- Born: Eleanor Rolls 9 October 1872 Mayfair, London, England
- Died: 15 September 1961 (aged 88) Westminster, London, England
- Occupation: Engineer
- Organization: Women's Engineering Society
- Spouse: John Courtown Edward Shelley (m. 1898)

= Eleanor Shelley-Rolls =

British engineer

Eleanor Georgiana Shelley-Rolls (9 October 1872 – 15 September 1961) was one of the original signatories of the Women's Engineering Society founding documents.

== Early life ==
Eleanor Georgiana Rolls was born in Mayfair, London on 9 October 1872. She was the daughter of John Allan Rolls, 1st Baron Llangattock and Georgiana Marcia Maclean. Her three brothers, Charles Rolls, John Maclean Rolls, and Henry Allan Rolls, all predeceased her, dying without issue, so she inherited the family estate The Hendre, near Monmouth.

== Personal life ==
Rolls married John Courtown Edward Shelley in 1898, they both changed their surname legally to Shelley-Rolls in 1917 when she inherited the family estate at The Hendre on the death of her brother John, 2nd Baron Llangattock in 1916. Before World War One, she and her husband flew in hot air balloons, often sharing a flight with May Assheton Harbord, the first woman to hold an Aeronaut's Certificate in UK. The couple in one of the earliest Zeppelins, and in an early type of aeroplane in the pre war years.

== Career ==
On 23 June 1919, she became one of the seven co-signatures of the Memorandum of Association for the formation of the Women's Engineering Society alongside Rachel Parsons; Lady Katharine Parsons; Janetta Mary Ornsby; Margaret Rowbotham; Margaret, Lady Moir and Laura Annie Willson. With Margaret Partridge, Shelley-Rolls canvassed support for electrification of Britain. She attended the first statutory meeting of the Women's Engineering Society in 1920.

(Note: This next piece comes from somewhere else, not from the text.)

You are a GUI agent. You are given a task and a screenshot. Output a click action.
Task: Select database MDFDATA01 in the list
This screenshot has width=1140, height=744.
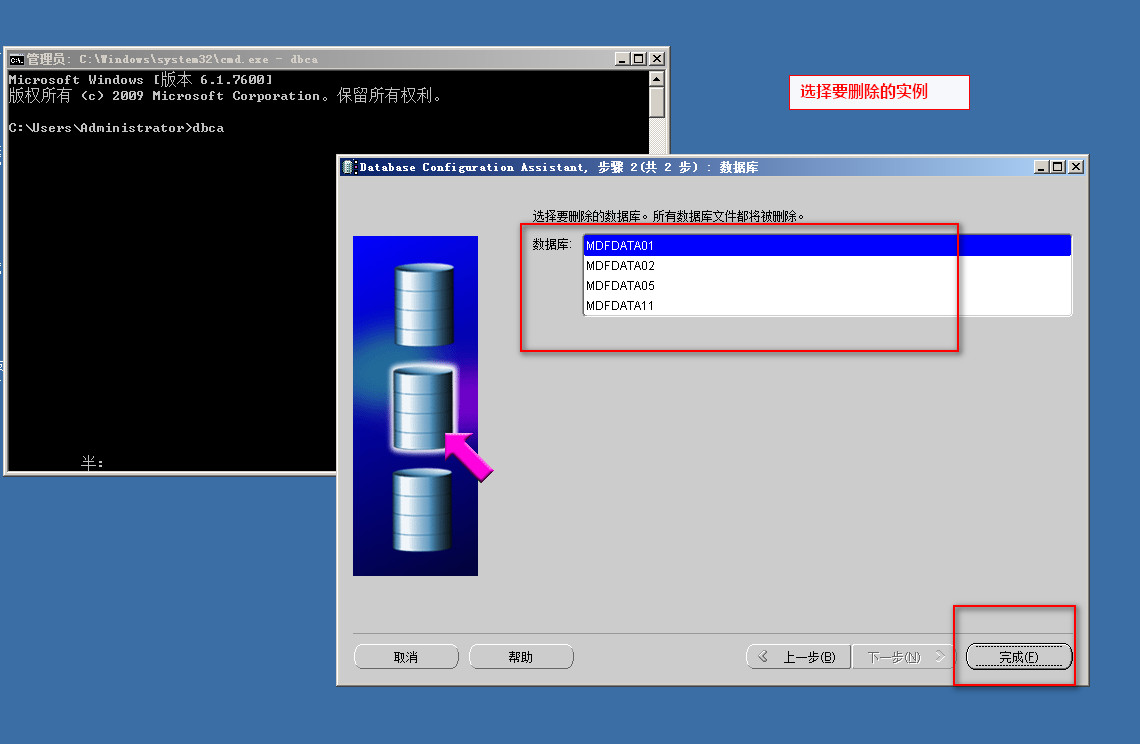point(620,245)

She remained on the Women's Engineering Society Advisory Council, was part of the Women's Engineering Society's 1925 Conference of Women. She acted as the Women's Engineering Society's representative on the Electrical Association for Women board.

Shelley-Rolls was a member of the Council Industrial Co-partnership, a member of the Air League and the Executive League of Empire.

She was a principal investor and later President of the Women's Pioneer Housing, and a school manager.

She studied and wrote about the history of motoring and in later life took up breeding of Welsh Black Cattle.

In 1920, she founded Atlanta Co Ltd, Loughborough, with Katharine Parsons. Atlanta Co Ltd only employed women, including Annette Ashberry. She was the main beneficiary of Baron Llangattock's £1.1 million estate. She died on 15 September 1961, aged 88.